I CANT wait till the average joe discovers the fediverse! They won't know how shitty the regular web is until they join and actually use it.
Eh, I'm worried that success will bring out the worst in people. I'm of the opinion that SM doesn't suck because SM companies suck, but that SM sucks because people suck when in large groups. See Bystander Effect and Bandwagon Effect.
But I guess that's a good problem to have, we can't come up with solutions until we actually get a chance to try.
I think your worry about large groups of people is warranted. I do think that the Fediverse has the best chance of anywhere to overcome it, though. No algorithms and only mods/admins to contend with. I how that extra freedom will promote better problem-solving.

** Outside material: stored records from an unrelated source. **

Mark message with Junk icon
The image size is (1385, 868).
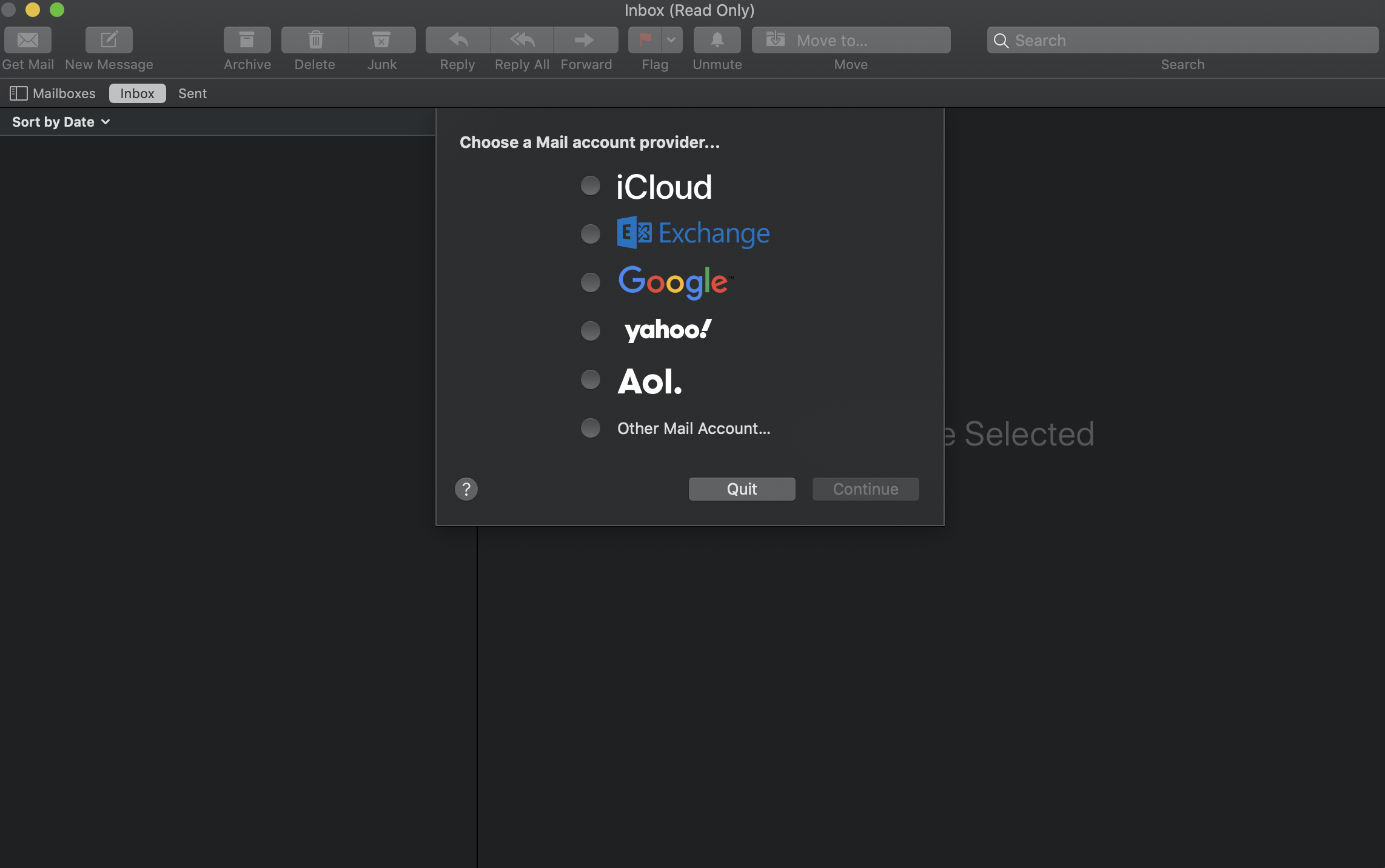[381, 40]
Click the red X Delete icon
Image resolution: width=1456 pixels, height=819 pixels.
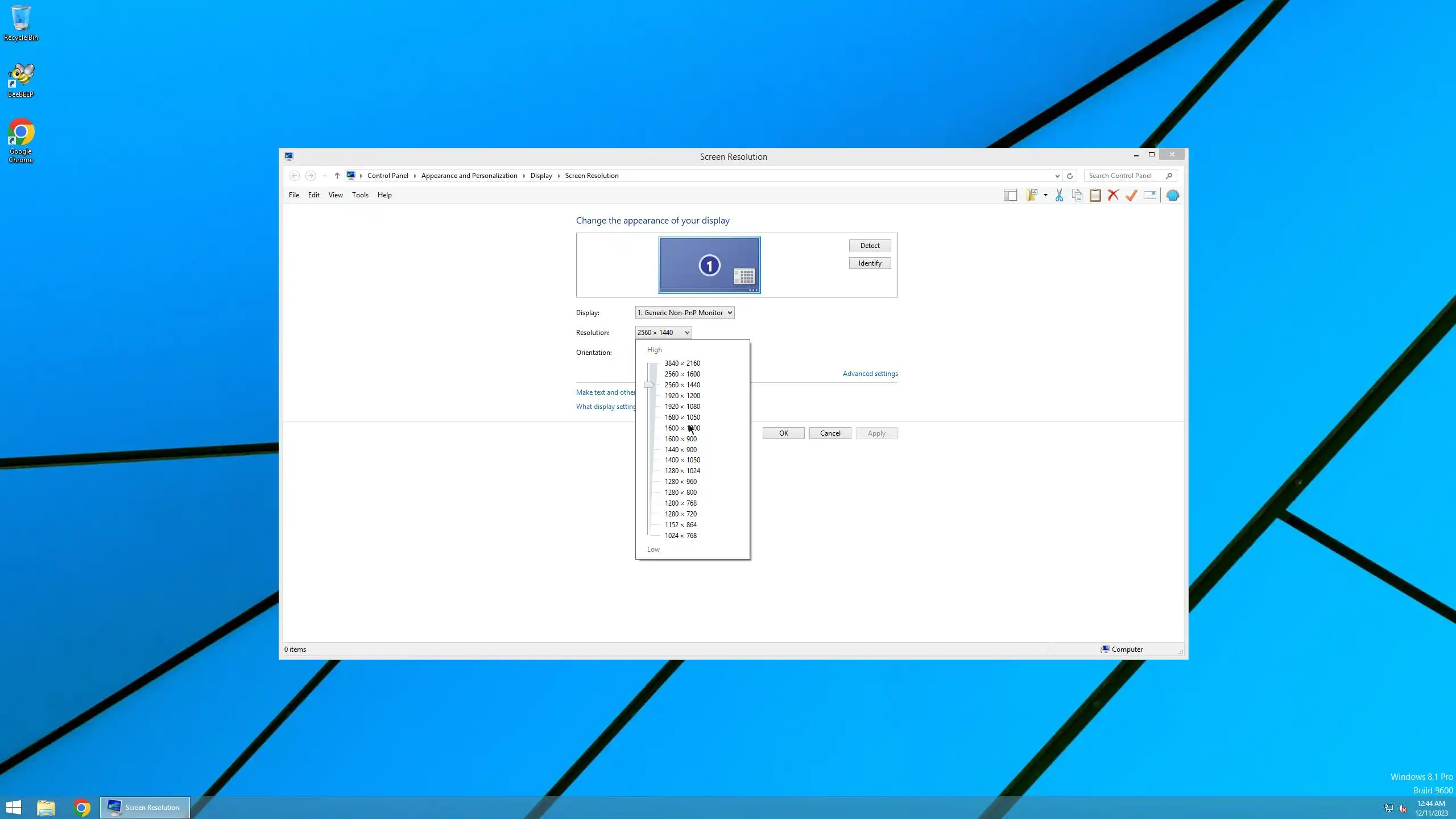(1113, 195)
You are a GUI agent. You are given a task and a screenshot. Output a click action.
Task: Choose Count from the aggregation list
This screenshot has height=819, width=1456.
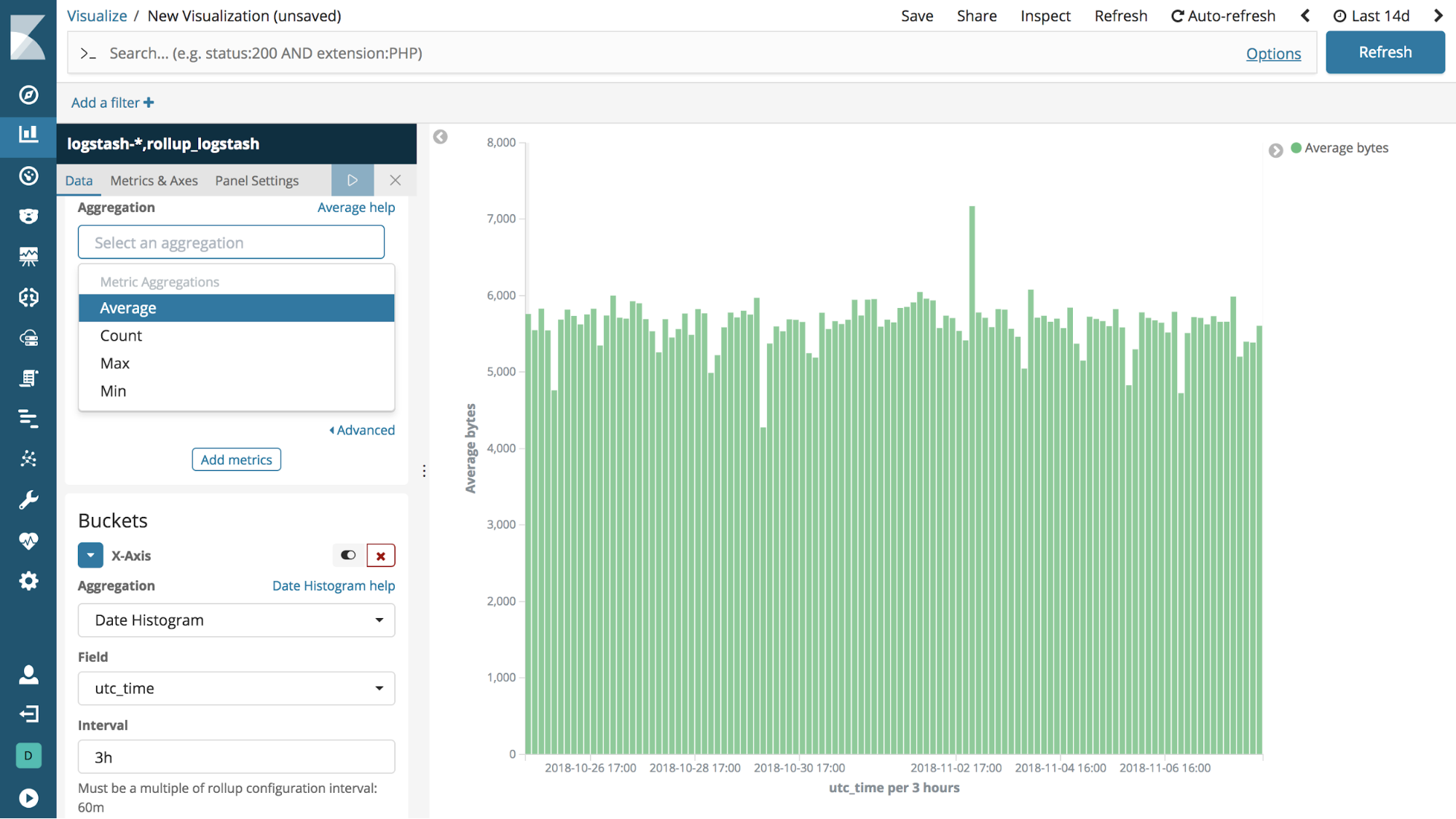(121, 336)
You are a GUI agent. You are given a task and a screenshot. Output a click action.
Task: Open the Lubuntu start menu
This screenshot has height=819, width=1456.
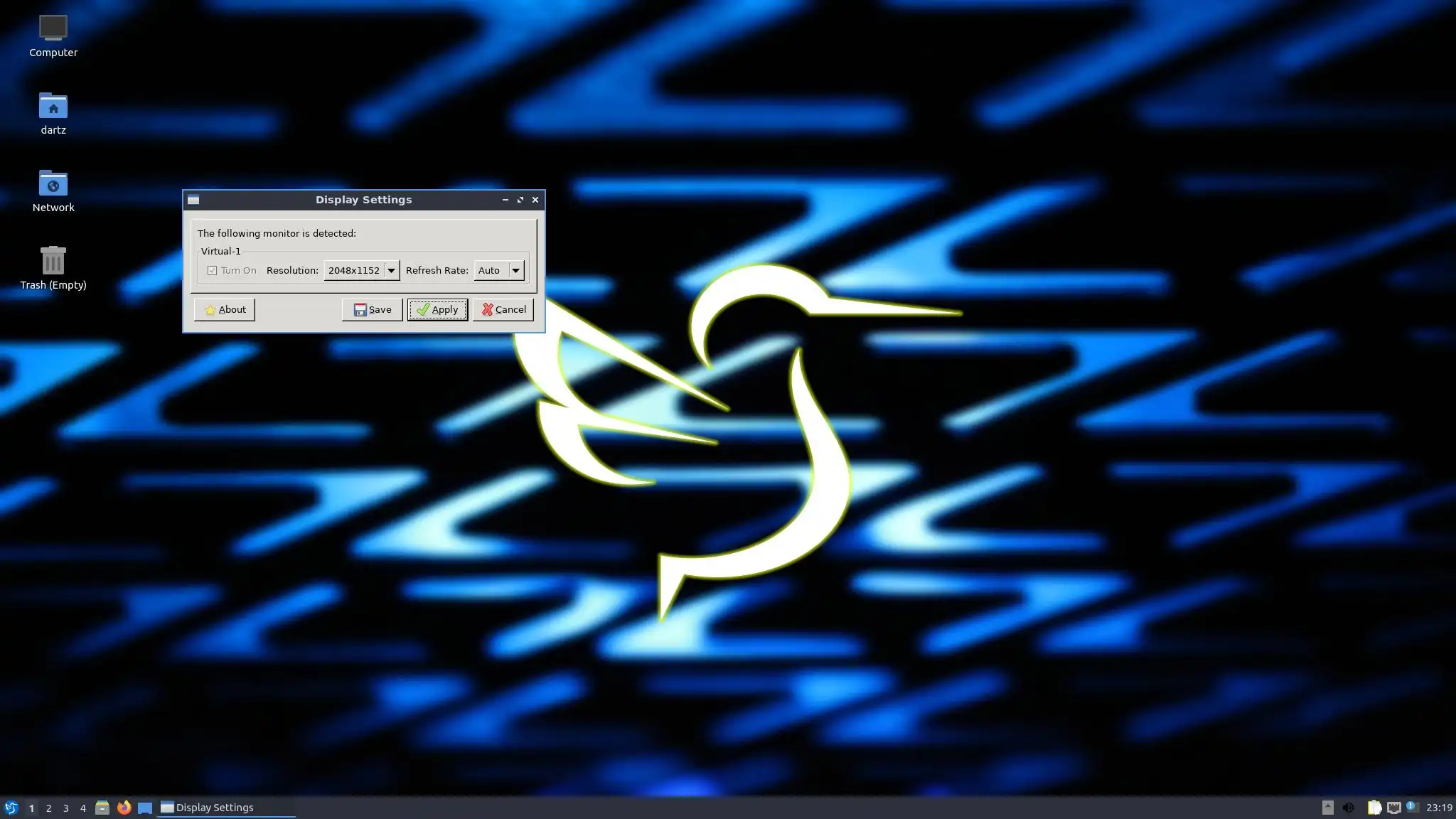click(11, 808)
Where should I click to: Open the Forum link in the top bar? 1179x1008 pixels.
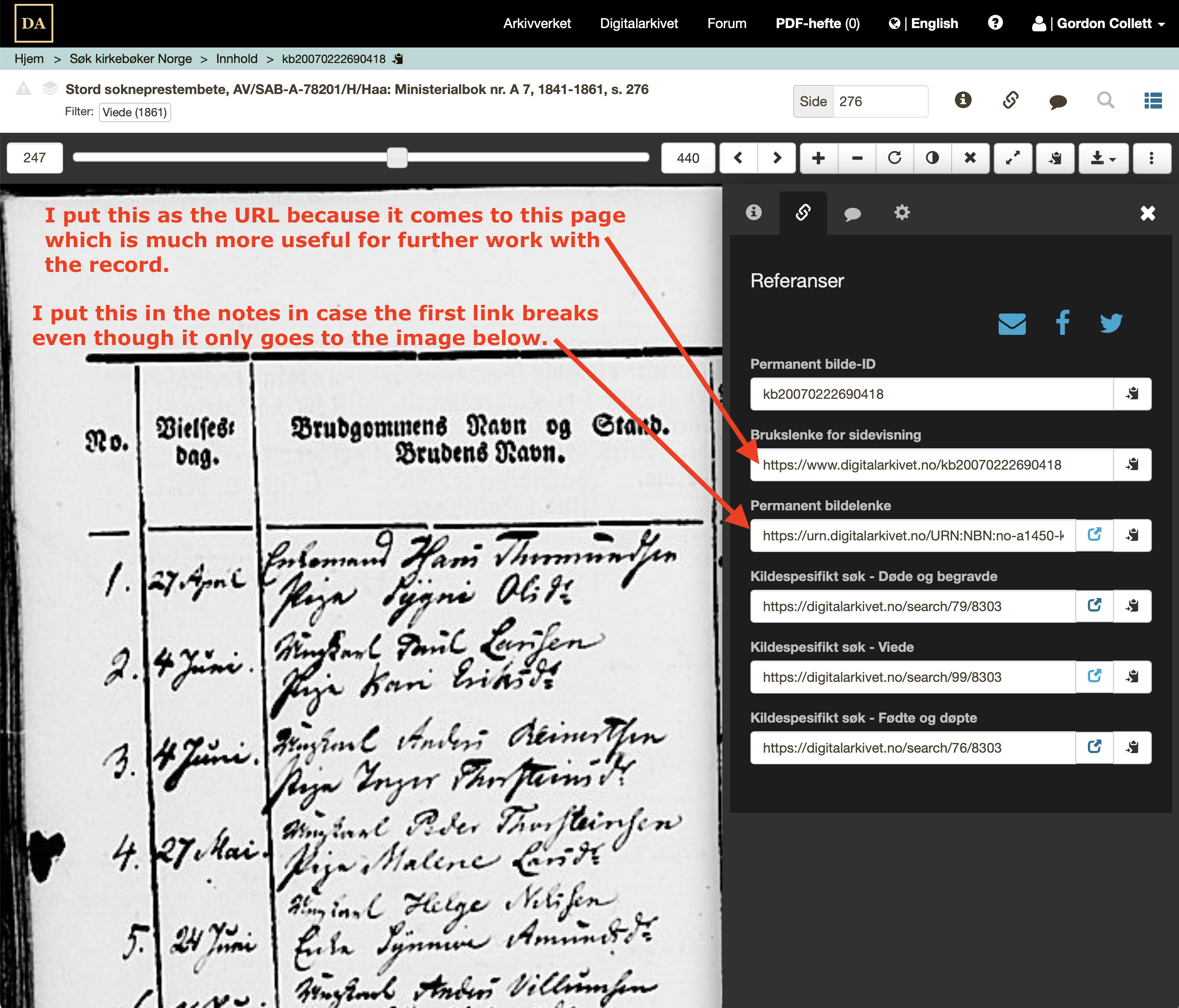point(726,23)
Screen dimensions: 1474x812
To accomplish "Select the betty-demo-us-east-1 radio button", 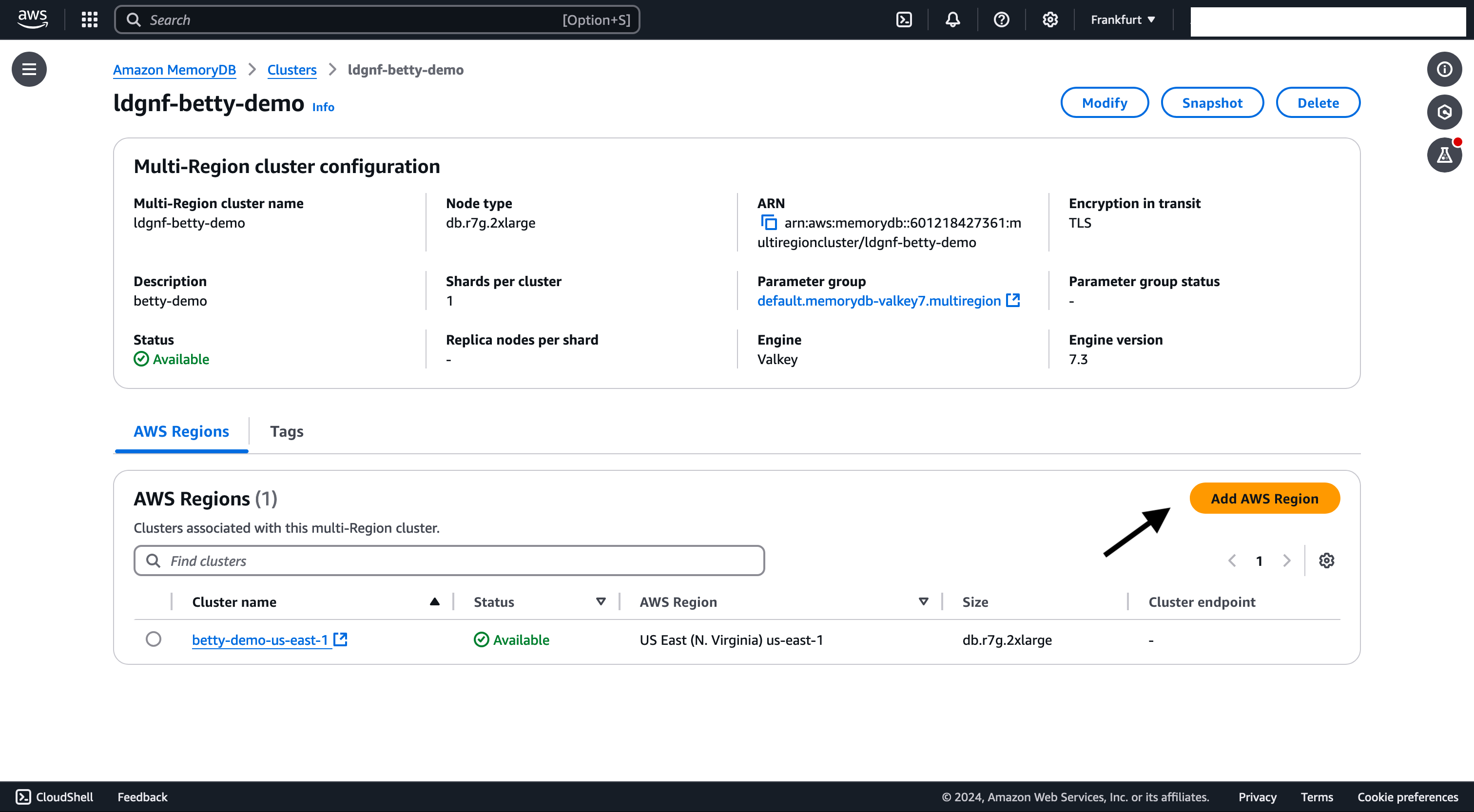I will tap(154, 638).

Hopefully. It's certainly an interesting experiment, and I'm here for it.
I disagree that people suck.
I think that enshittification on any SM platform, whether free and open, or built for commerce, happens when companies try to exploit it for commercial gain.
Take Usenet for example: At the beginning it was great, then spammers found they could post unlimited spam across the newsgroups for free, and it became shit, barring a few groups where mods had to work very hard to weed out the spam to keep them readable, but eventually collapsed, and people moved on to the new platforms.
Reddit, was built for ads and tracking its users to start with, so the gradual creep of enshittification was no surprise there.
And now we have nation-state backed disinformation campaigns to deal with in addition to commercial spam.
I could see Lemmy and the Fediverse in general taking a similar path to Usenet, if the devs, admins, and mods aren't vigilant about keeping bad actors out.
I like the Fediverse's guarantor feature for adding new instances, but we'll have to see how well it holds up under assault from spammers.
Or when individuals exploit it for personal gain (influencers, resumes, etc), political interest groups exploit it for political gain, state actors exploit it for national security reasons, etc. Just look at less popular subreddits on Reddit and you'll see a huge propensity toward echo chambers and manipulating people into thinking a certain way.
So yeah, people suck in large groups. Sometimes it's regular people doing the sucking (e.g. bystander effect when some choose to gaslight/bully others), and sometimes it's highly motivated groups of people doing the sucking (spam, misinformation, etc). But the larger the community gets, the more moderation is needed to counter the suck, and moderators themselves can add to the sucking.
I think the fediverse will struggle once it gets past a certain size, but hopefully I'm wrong. In the meantime, I (and probably others) are working on alternatives, so hopefully we'll have solutions if the fediverse doesn't work as expected.